* [TASK OBJECTIVE]:
From the records below, copy out exactly the lines from the one containing "Orienteering (54, 1016)" to the one containing "Your Message (330, 1772)", both included. Add nothing else.
*** Opening of EXTRACTED ENTRIES ***
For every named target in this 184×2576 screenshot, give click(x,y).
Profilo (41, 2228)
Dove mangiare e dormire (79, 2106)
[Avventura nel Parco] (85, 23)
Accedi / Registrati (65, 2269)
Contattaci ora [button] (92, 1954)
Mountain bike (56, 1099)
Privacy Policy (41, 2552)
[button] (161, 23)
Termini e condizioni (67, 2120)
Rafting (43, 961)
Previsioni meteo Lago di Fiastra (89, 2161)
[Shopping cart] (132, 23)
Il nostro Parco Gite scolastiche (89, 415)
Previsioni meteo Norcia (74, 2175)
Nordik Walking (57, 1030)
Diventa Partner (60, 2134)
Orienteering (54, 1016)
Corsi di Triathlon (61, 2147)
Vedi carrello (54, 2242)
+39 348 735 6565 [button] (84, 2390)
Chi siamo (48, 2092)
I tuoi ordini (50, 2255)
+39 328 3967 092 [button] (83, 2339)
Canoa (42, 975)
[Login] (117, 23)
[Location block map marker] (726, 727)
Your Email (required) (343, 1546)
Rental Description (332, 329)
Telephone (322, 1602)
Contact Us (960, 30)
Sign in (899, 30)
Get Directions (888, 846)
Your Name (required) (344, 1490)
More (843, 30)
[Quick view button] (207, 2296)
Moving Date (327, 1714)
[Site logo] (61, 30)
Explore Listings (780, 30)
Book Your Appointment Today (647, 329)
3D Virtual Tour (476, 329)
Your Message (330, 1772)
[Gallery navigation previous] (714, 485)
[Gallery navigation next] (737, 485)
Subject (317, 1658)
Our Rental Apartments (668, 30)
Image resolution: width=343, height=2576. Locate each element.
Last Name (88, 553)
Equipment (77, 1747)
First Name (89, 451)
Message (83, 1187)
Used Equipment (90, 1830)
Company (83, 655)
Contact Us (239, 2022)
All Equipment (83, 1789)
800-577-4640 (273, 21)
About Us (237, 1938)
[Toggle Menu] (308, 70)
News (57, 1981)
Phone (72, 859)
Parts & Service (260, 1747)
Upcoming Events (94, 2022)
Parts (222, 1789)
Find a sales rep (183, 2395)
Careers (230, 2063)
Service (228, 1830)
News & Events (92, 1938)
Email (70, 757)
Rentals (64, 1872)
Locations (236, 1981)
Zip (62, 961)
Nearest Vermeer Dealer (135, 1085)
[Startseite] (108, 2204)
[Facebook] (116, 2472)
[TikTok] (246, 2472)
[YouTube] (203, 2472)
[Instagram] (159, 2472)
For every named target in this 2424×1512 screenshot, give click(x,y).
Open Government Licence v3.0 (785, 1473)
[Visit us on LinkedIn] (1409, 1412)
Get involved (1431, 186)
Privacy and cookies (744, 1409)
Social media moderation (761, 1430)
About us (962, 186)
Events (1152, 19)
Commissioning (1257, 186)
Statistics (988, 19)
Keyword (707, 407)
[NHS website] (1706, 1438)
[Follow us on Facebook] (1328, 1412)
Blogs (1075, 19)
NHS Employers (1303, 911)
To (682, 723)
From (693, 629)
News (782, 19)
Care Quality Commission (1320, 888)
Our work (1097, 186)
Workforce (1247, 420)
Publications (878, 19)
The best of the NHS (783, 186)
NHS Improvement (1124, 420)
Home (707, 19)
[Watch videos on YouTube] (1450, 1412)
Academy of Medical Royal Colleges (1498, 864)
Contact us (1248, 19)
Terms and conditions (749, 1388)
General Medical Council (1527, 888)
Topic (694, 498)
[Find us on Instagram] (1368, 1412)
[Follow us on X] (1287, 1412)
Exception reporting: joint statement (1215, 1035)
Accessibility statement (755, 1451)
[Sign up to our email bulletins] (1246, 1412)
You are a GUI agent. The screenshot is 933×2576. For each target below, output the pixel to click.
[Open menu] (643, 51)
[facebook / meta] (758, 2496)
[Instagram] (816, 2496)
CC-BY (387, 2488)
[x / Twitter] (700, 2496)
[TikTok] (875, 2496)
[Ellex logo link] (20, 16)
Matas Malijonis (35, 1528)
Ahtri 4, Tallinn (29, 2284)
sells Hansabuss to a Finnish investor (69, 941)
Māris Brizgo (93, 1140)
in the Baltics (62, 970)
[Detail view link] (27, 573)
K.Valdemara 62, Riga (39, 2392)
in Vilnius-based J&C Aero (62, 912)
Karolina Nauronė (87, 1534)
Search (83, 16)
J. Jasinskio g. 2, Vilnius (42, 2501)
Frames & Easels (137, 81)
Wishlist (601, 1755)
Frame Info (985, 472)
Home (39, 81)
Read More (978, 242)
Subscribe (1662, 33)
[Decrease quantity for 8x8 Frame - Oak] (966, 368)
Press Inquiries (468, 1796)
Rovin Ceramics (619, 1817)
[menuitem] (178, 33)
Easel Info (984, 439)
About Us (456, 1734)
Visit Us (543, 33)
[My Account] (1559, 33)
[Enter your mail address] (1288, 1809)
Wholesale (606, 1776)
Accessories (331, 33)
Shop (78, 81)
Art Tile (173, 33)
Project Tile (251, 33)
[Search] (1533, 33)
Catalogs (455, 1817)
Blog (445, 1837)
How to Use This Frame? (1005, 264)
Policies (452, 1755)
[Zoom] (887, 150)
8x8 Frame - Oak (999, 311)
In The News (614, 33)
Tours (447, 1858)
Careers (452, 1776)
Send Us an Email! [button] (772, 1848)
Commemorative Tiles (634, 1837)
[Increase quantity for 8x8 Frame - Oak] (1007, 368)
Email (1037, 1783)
*** Close of EXTRACTED ENTRIES ***
* [COMPLETED EXERCISE]:
Orienteering (54, 1016)
Corsi di Triathlon (61, 2147)
Vedi carrello (54, 2242)
+39 348 735 6565 [button] (84, 2390)
Chi siamo (48, 2092)
I tuoi ordini (50, 2255)
+39 328 3967 092 [button] (83, 2339)
Canoa (42, 975)
[Login] (117, 23)
[Location block map marker] (726, 727)
Your Email (required) (343, 1546)
Rental Description (332, 329)
Telephone (322, 1602)
Contact Us (960, 30)
Sign in (899, 30)
Get Directions (888, 846)
Your Name (required) (344, 1490)
More (843, 30)
[Quick view button] (207, 2296)
Moving Date (327, 1714)
[Site logo] (61, 30)
Explore Listings (780, 30)
Book Your Appointment Today (647, 329)
3D Virtual Tour (476, 329)
Your Message (330, 1772)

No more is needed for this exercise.